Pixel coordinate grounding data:
|---|

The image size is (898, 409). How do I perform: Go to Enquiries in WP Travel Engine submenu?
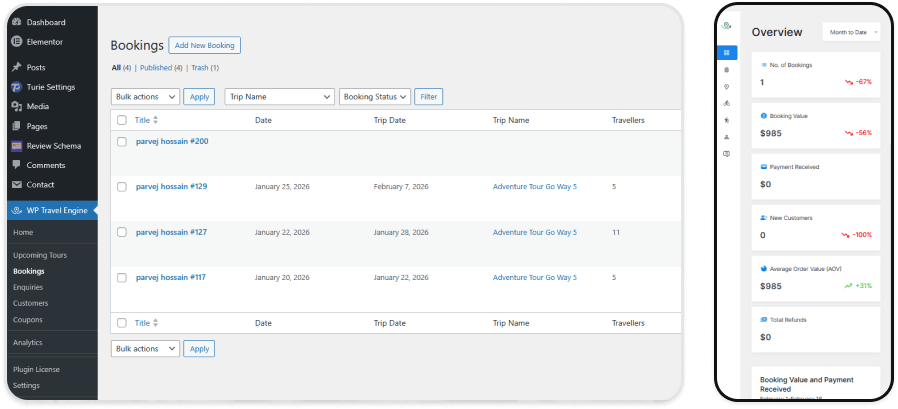pos(29,287)
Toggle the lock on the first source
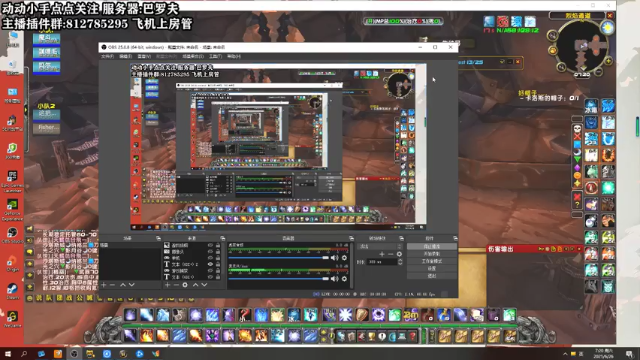The image size is (640, 360). click(x=218, y=245)
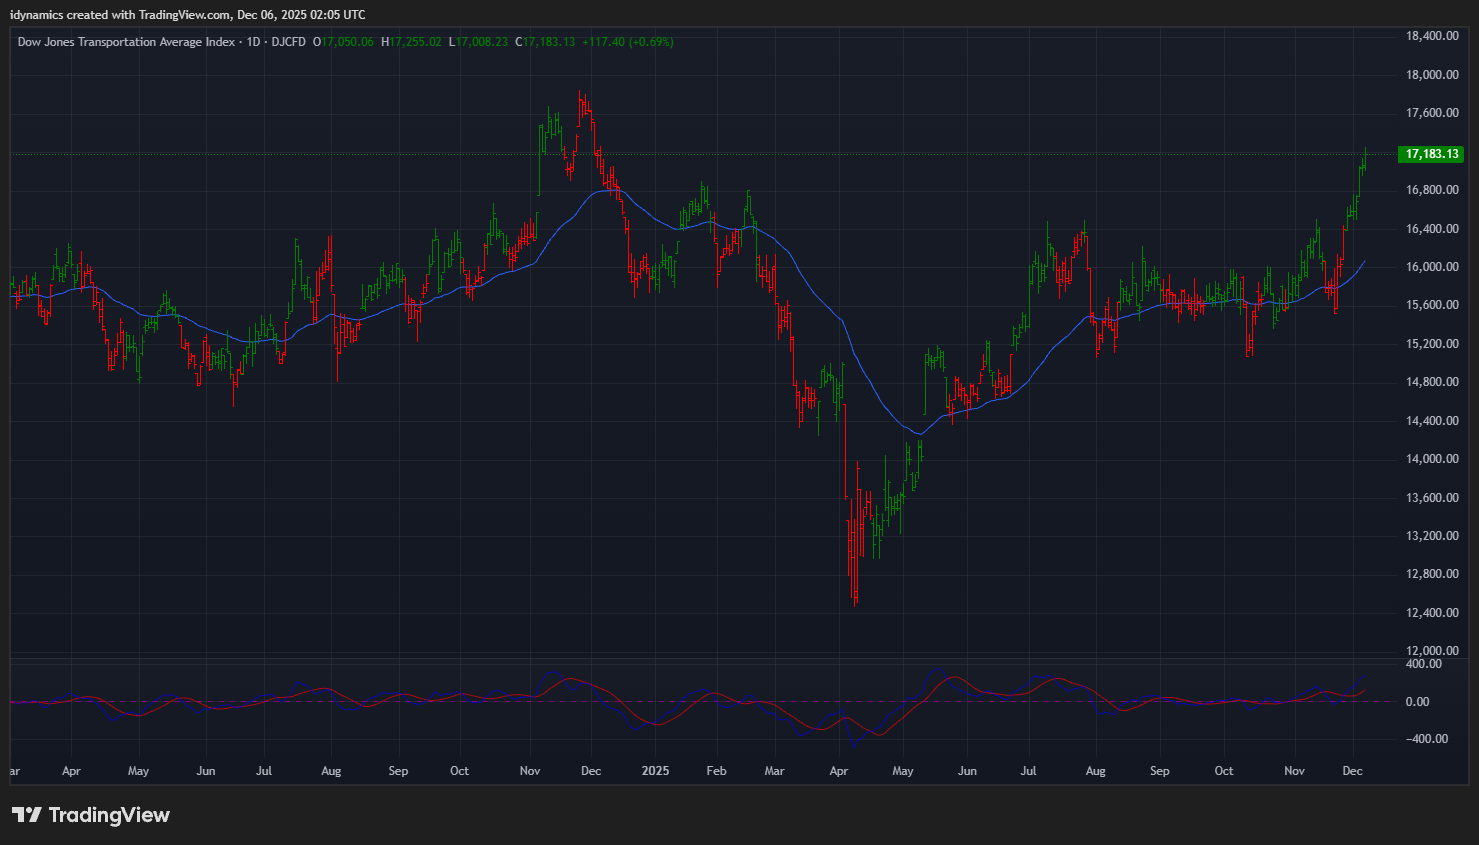The width and height of the screenshot is (1479, 845).
Task: Click the open value 17,050.06 in legend
Action: pyautogui.click(x=347, y=42)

|---|

AIM OF THE EXERCISE> Please transcribe each entry exactly and exclude any image it contains.

SOLUTION FOR THIS TASK>
The image size is (898, 409). How do I perform: Go to Enquiries in WP Travel Engine submenu?
pos(29,287)
Toggle the lock on the first source
The image size is (640, 360). click(x=218, y=245)
The width and height of the screenshot is (1479, 845).
Task: Click the open value 17,050.06 in legend
Action: pyautogui.click(x=347, y=42)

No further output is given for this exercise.